En revanche, sa collaboration en 1997 avec Nabil Lahlou dans sa pièce intitulée «Les tortues» n’a pas lieu. «C’est quelqu’un que j’aime. C’était un comédien qui a toujours fait du monodrame. Il jouait souvent seul sur scène, c’est pour ça qu’il était un peu solitaire. Aujourd’hui, on pourrait peut être collaborer ensemble parce qu’on a plus de recul et de maturité », explique-t-elle.
Le corps…un instrument universel
Latefa Ahrrare estime que le corps est important pour le théâtre, sinon c’est de la radio. «Le corps, soit mobile ou immobile, existe sur scène. Le corps sur scène est l’une des questions qui m’ont interpellée depuis mon enfance. C’est quelque chose d’important pour moi parce que j’ai vécu l’absence de mon père par son corps. C’est une des questions existentielles qui m’habitent depuis toujours», a-t-elle souligné. Le corps poétise la scène, il a son propre langage et ses lettres de noblesse. «Je travaille sur le mouvement et la chorégraphie. Le corps est primordial sur scène, c’est-à-dire moins de texte et plus de visibilité. C’est aussi une manière de dire non aux stéréotypes, aux clichés de la société. C’est dire aussi que le corps de la femme et le corps humain asexué existent parce que c’est un instrument, une expression, une voix, une langue et un langage universel».
Loin de la polémique, près du débat…
Latefa a fait plusieurs mises en scène entre autres «Parle-moi comme la pluie et laisse-moi écouter» de Tennessee Williams, «Iphiginea auf tauris» de Werner Fassbinder, «C’était hier» de Harold Pinter, «Last Night» de Mohamed Said Aldanahani. Actuellement, elle travaille sur la mise en scène d’une nouvelle pièce de théâtre «Don kichouh» avec la troupe Tifswin. «‘’Last Night’’ est une pièce écrite par Mohamed Said Aldanahani. Il y avait une actrice lituanienne et moi-même qui travaillions sur le même texte, mais nous avions deux versions différentes. Les gens ont adoré la mienne parce que je maîtrise mieux l’univers musulman et arabe. C’était une pièce qui a fait le tour du monde et qui a remporté plusieurs prix», a-t-elle confié. Sans oublier la pièce «Kafar Naoum» qui a suscité énormément de débat et de polémique.

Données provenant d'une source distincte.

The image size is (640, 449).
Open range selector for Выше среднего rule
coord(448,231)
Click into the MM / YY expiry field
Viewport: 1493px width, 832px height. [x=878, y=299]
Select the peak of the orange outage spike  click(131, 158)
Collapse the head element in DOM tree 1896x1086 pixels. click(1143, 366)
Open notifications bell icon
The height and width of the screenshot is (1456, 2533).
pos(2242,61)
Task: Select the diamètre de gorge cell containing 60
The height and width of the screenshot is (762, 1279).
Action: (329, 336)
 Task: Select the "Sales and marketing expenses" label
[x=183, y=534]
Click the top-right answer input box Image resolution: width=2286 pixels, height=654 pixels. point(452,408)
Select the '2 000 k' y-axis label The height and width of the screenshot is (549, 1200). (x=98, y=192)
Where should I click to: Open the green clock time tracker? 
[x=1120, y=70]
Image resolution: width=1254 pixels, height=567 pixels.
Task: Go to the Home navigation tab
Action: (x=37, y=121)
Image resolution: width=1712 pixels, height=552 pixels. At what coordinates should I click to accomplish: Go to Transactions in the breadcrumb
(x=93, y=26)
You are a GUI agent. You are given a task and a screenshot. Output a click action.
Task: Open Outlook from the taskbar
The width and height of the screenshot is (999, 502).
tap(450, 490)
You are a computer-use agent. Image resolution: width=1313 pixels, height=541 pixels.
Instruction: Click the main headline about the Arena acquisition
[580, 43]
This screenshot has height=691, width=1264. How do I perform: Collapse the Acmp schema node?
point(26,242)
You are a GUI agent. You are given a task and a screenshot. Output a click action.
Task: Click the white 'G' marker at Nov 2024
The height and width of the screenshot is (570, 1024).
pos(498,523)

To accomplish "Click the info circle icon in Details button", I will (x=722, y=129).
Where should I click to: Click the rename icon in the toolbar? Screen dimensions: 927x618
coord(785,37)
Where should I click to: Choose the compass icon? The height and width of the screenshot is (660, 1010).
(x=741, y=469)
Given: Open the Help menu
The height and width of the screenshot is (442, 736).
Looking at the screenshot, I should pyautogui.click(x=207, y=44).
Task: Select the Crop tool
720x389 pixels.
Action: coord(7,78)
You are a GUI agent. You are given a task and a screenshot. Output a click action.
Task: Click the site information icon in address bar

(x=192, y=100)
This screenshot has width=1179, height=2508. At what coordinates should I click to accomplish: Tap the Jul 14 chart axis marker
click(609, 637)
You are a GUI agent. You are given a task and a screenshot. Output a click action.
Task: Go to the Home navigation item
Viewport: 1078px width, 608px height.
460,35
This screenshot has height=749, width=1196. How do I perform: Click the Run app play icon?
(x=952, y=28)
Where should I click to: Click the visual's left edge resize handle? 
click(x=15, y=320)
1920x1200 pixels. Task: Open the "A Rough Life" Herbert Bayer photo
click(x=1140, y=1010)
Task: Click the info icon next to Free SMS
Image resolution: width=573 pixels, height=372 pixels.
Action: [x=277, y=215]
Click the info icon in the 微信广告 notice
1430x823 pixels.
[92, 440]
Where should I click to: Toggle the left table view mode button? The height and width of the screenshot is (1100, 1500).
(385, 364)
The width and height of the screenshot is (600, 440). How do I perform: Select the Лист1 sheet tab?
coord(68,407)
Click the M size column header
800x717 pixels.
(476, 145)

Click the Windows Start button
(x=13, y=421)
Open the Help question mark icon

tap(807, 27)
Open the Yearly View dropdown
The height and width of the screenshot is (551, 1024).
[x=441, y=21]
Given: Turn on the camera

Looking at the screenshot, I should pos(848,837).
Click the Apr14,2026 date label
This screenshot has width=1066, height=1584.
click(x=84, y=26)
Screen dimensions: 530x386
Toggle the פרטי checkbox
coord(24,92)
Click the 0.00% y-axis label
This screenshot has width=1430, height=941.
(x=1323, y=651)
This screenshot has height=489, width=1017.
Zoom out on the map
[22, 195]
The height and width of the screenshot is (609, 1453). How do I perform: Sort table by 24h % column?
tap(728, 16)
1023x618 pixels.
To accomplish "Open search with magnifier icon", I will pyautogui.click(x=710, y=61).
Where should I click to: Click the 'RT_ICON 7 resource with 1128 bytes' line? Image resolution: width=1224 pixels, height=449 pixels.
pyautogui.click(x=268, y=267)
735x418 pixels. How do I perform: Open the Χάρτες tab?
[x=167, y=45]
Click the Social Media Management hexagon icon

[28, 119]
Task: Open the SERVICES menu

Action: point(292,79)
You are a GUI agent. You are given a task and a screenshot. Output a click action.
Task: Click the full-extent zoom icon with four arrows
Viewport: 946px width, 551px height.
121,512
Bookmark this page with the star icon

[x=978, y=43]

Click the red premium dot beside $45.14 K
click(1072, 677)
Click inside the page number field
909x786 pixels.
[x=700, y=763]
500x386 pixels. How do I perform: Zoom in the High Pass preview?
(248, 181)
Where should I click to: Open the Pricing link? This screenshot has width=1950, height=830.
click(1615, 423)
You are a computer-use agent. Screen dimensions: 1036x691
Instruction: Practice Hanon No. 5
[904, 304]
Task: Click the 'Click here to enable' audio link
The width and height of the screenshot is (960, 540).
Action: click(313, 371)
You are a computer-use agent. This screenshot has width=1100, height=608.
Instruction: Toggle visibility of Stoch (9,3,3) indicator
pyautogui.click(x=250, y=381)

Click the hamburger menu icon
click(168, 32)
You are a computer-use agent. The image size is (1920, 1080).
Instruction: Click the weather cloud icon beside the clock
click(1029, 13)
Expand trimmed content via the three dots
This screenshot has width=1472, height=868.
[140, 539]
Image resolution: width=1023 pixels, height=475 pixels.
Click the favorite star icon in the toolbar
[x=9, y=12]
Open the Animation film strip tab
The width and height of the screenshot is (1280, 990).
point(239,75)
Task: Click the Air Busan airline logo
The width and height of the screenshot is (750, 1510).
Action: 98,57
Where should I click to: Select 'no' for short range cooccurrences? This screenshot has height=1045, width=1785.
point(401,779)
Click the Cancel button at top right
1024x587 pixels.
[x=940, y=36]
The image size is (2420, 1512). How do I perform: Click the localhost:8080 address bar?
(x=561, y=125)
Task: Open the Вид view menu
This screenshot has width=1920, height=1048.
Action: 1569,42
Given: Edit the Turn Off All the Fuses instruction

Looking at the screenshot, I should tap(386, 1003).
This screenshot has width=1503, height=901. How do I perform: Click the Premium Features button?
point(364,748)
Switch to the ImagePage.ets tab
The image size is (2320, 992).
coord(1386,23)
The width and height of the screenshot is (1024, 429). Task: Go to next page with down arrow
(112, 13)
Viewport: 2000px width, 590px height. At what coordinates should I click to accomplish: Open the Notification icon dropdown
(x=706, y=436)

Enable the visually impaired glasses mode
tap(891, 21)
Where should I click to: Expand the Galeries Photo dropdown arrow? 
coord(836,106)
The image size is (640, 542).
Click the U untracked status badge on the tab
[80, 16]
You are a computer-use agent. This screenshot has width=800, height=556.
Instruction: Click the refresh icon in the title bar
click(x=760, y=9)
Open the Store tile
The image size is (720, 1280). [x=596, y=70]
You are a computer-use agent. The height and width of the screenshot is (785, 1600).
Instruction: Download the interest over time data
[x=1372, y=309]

«J’ai travaillé sur une autre pièce «1, 2,3» où je racontais l’histoire des couples et les non-dits dans la société. J’aime bien parler des choses qui dérangent parce qu’elles me dérangent et évidemment parce que j’appartiens à cette terre, et pour moi, un artiste doit soulever des débats et donner aux gens l’occasion de rire et de pleurer, mais aussi de réfléchir. Je suis très spontanée dans mon travail, je ne cherche pas le buzz, il se fait de lui-même. En revanche, je ne cherche pas non plus à passer inaperçue » conclut-elle.